Rich Miller says 2006 was a huge year for data center stocks. Check out his cool chart:
In contrast, let's take a look at how mass marketing hosting stocks did over the past year (out of laziness, I'm using 12 Jan 06 - 11 Jan 07 stats):
* Web.com: UP $0.14 or +3.33%
* Tucows: DOWN $0.05, or -5.38%
* WebSitePros: DOWN $0.90, or -8.91%
* United Online (parent company of FreeServers.com, BizHosting.com, GlobalServers, and MySite.com): DOWN $1.01, or -6.69%
One possible explanation for this discrepancy is, even as SaaS and social networking providers fill up Savvis' and Level 3's data centers, they're reducing the need for end users to maintain web hosting accounts.
I know that Lou from HostMySite will disagree. A few days ago, he commented on my other post that we're too caught up in our limited view of the Internet world. While the likes of MySpace and Flickr have impressive numbers, Lou's not sure they're widely accessible to the common person. He sees "a vast opportunity that lies outside the existing community of advanced web users".
In which case, it seems our battle is against not SaaS and social networking, but Google and Microsoft.
(This chart was made with Zoho Sheet, using stats from Netcraft's latest web server survey. Microsoft and Google accounted for 46% of last month's hostnames growth.)
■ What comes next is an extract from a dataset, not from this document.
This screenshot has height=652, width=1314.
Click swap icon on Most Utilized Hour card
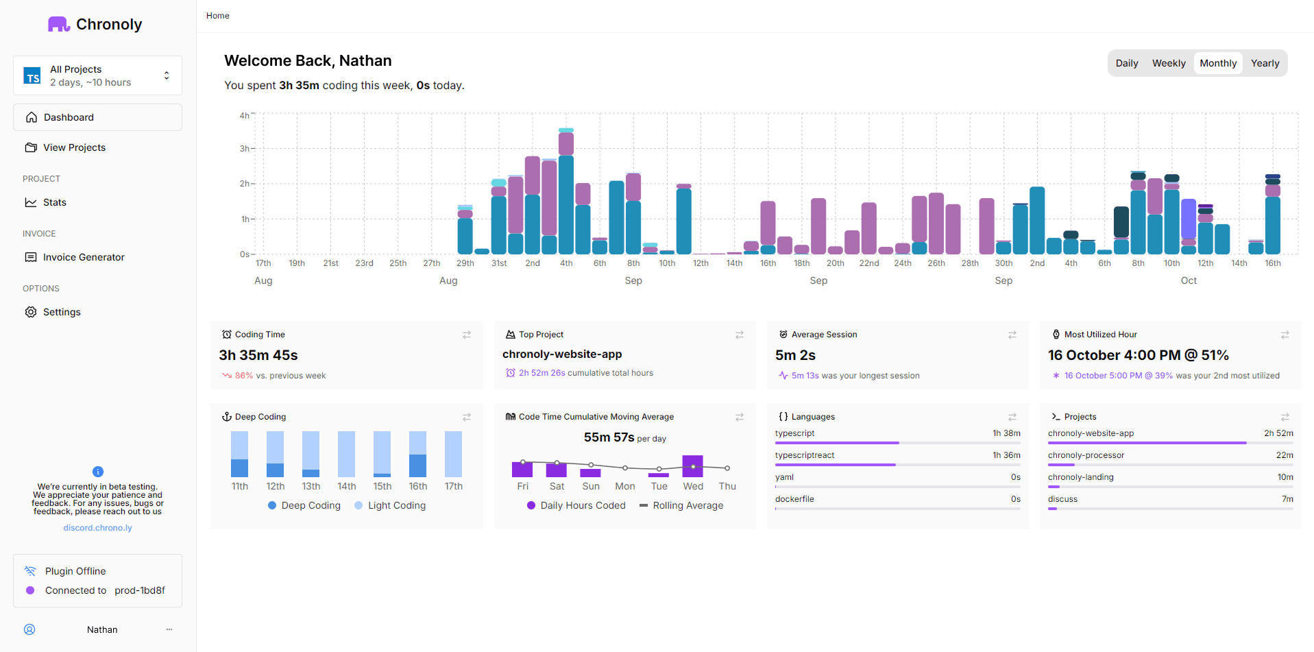[x=1285, y=335]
Enterprises, driven by blade servers and SOX are going into outsourced data centers. There has also been huge growth in content providers. Space is limited and banks have been slow to finance new builds, having been stung. That has driven per sqft rates sky-high.
Its all about margins and supply. Data centers: high margins (even just colo, without managed svc) and demand beating supply. Commodity hosters? Low margins, huge supply.
If we look behind web hosting and think about MySpace, YouTube - and even Yahoo's recent $10 million acquisition of MyBlogLog - all of these businesses were valued based on the stickiness of their user base. Their buyers assumed that their audiences would be available for future monetization. That's not something Web.com's investors can count on.
And the worst part is, mass market hosting customers are expensive. On the high end, GoDaddy advertises in the Super Bowl. On the low end, many smaller providers pay outrageous affiliate commissions for customer referrals. But at the end of the day, what they get are customers whose needs can just as easily be met by any number of competitors...
Churn is actually a big plus for the colo companies these days - they are deliberately trying to boost churn, in order to perform what they call "customer optimization" - out with cheap legacy customers (some of whom are power hogs), in with higher paying new customers.
In terms of barriers to entry - sure, it costs a lot of capex for servers, but you can buy them as you go, and leasing is usually (relatively) easy. A modern colo facility costs $100mn, with upfront financing needed.